In 1874 Rops settled in Paris, where his macabre, bizarre and erotic pictures, dominated by death and femmes fatales, made him the darling of the Decadent and Symbolist anti-establishment and the city's highest-paid illustrator.
The artist's risqué oeuvre, which contained many frankly pornographic works, and the fact that many of his most striking pieces are prints rather than 'originals' have impeded his securing a generally recognized position in art history. An extensive, well-mounted exhibition, 'Félicien Rops: Scandalous Modernism 1833-1898,' of 300 of his paintings, drawings and prints at the Palazzo Venezia (until Sept. 1), covers his career, and embraces a good selection of his lesser-known landscapes, rural vignettes and portraits.
Rops's early periodical illustrations reveal an incisive and sharply satirical eye, and his symbolic repesentations of the horrors of war and violent autocratic repression in, for example, 'The Medal of Waterloo' and 'Order Reigns in Warsaw,' pack a considerable punch. His 'Funeral in the Walloon Country' teeters on caricature, but its acute and unforgiving observation rescues this pathetic scene, in which a tiny, motionless orphan gazes down into the grave, from facile sentimentality.
Before his death in 1867 Baudelaire had pronounced Rops 'the only true artist' he had been able to discover in Belgium, and the poet was influential in persuading him to move to Paris. Once there Rops's destiny became inextricably entwined with the literary scene, as he embarked on illustrations and frontispieces for, among others, Maupassant, Mallarmé, Théophile Gautier, Verlaine and Barbey d'Aurevilly.
The artist's popularity was aided by his ebullient personality, breadth of interests, and quick and fertile mind, which made him much in demand as a companion. With the French author Octave-Henri-Marie Mirbeau he founded a dining club, whose members included Maupassant, Mallarmé, Monet, Renoir and Rodin.
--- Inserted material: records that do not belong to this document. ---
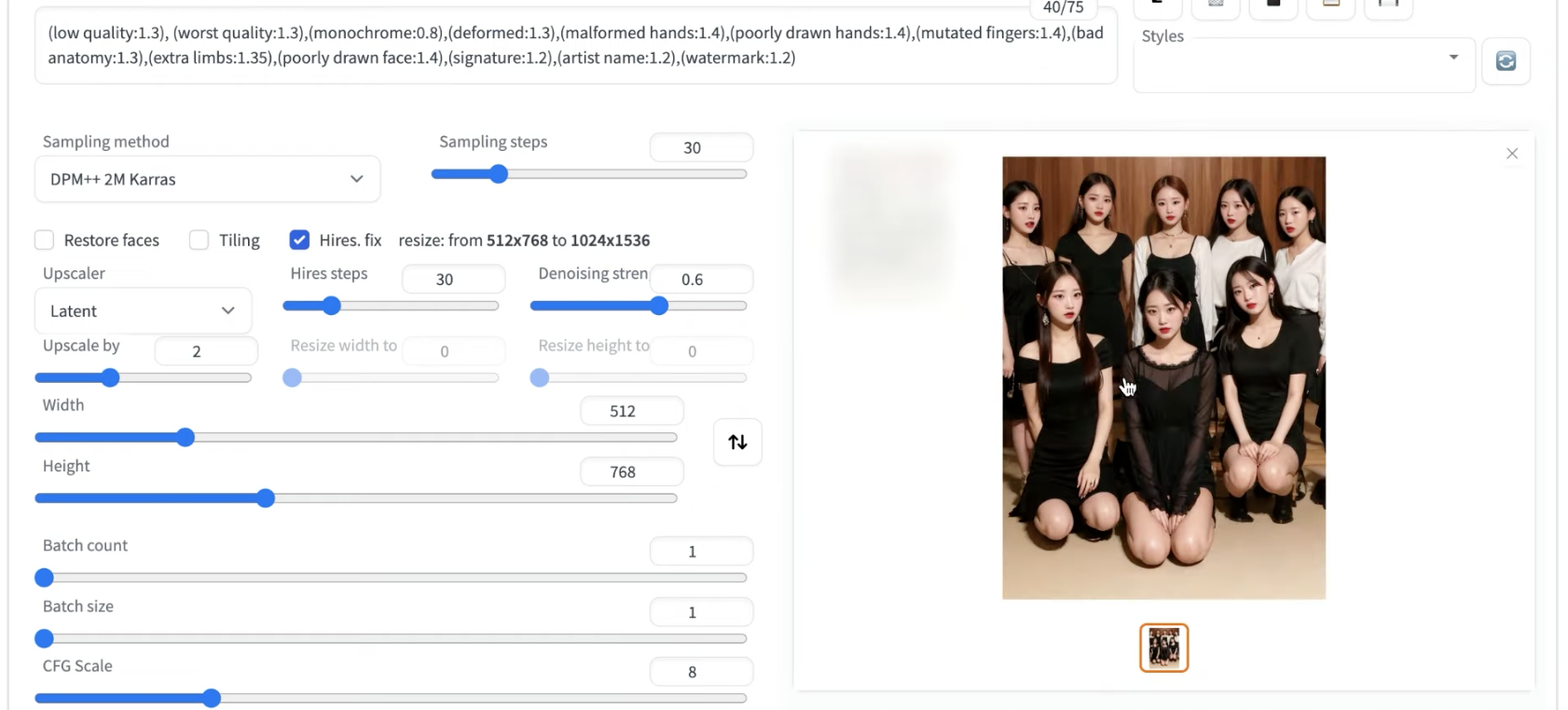This screenshot has width=1568, height=710.
Task: Click the Denoising strength value field
Action: [x=701, y=279]
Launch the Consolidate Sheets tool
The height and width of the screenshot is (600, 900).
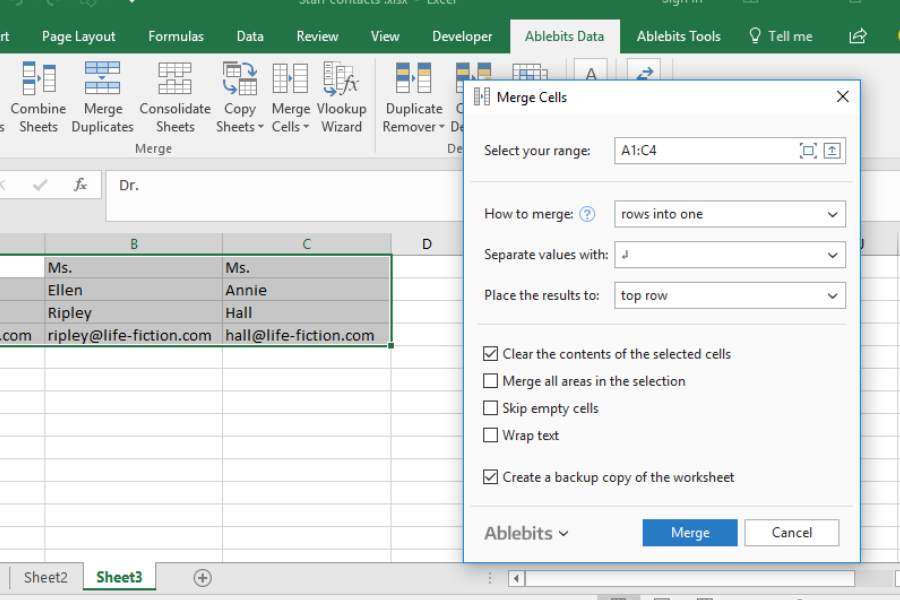(x=175, y=79)
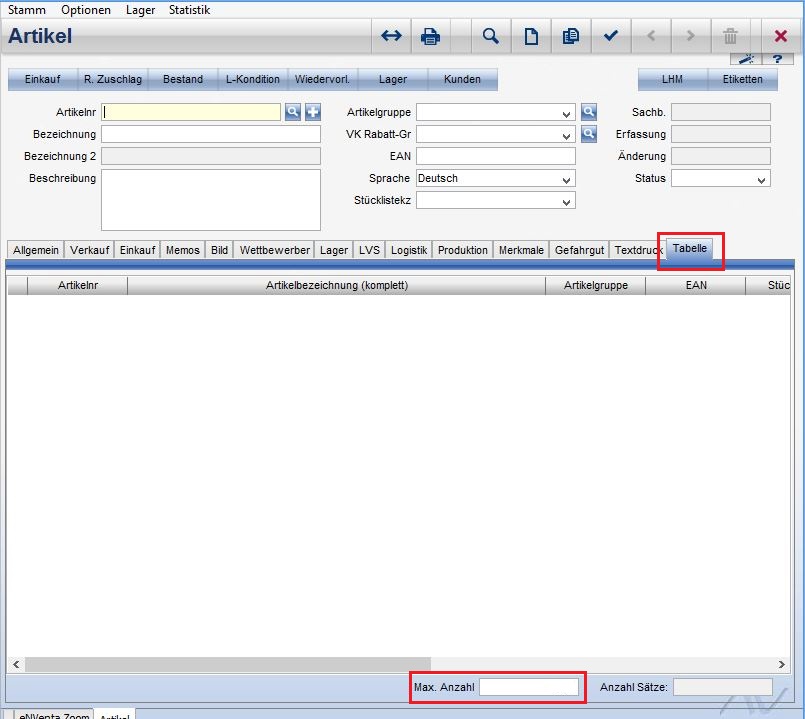Click the question mark help icon

point(776,60)
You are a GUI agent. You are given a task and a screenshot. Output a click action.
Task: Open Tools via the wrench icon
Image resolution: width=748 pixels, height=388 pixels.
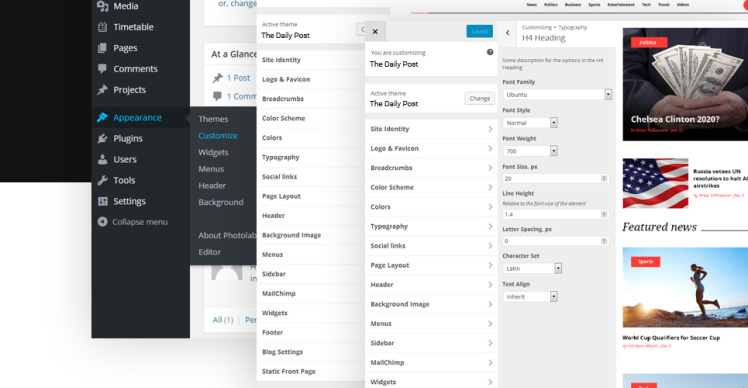point(102,180)
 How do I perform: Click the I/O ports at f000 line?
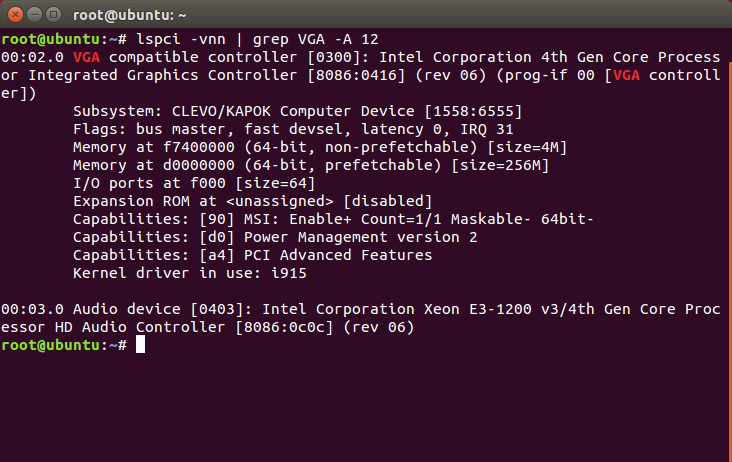(x=194, y=183)
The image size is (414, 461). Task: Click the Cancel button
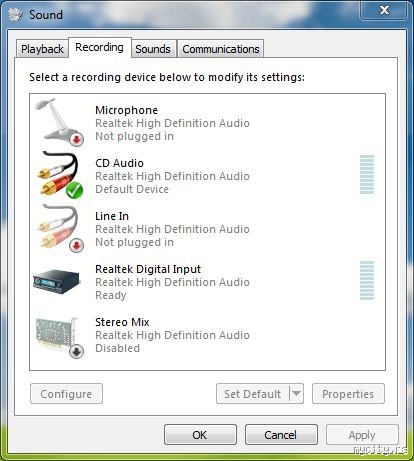281,435
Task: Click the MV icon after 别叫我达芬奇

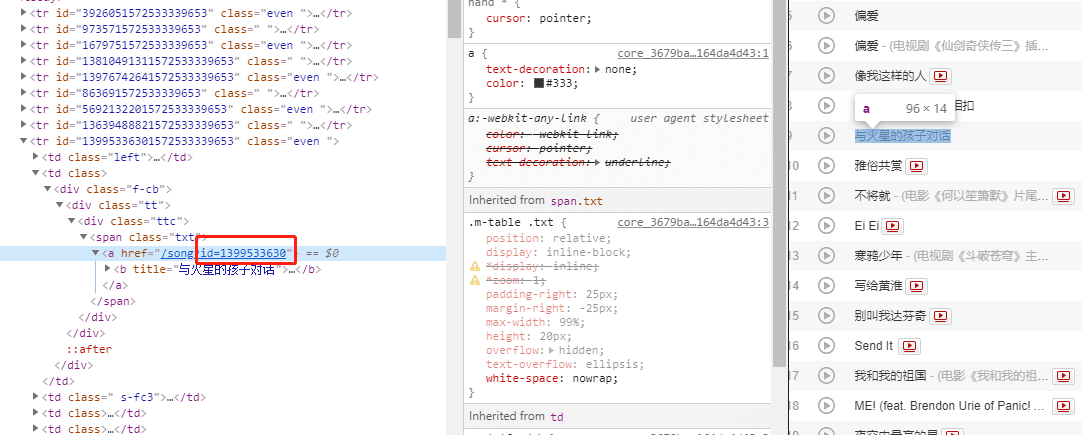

Rops's entrée into the Godebski salon introduced him to Flaubert, Alphonse Daudet, Faure, Liszt and Rossini.
The Italian Decadent writer Gabriele D'Annunzio hailed Rops's talent for capturing 'the flowers of evil, flowers that flourish fertilized by the putridness of contemporary life,' and the artist plumbed the lower depths of Paris with undisguised relish (establishing at the same time a ménage à trois with two fashion-designer sisters, Léontine and Aurelie Duluc, the former of whom bore him a daughter). The pleasure-seeking, corrupt, destructive temptress became Rops's archetypal subject, and the vision of woman his patrons could rely on him to provide. Rejecting the classical nude as evocative of coolness and chastity, Rops preferred the semi-clothed 'demi-nu,' tricked out with fetishistic accessories.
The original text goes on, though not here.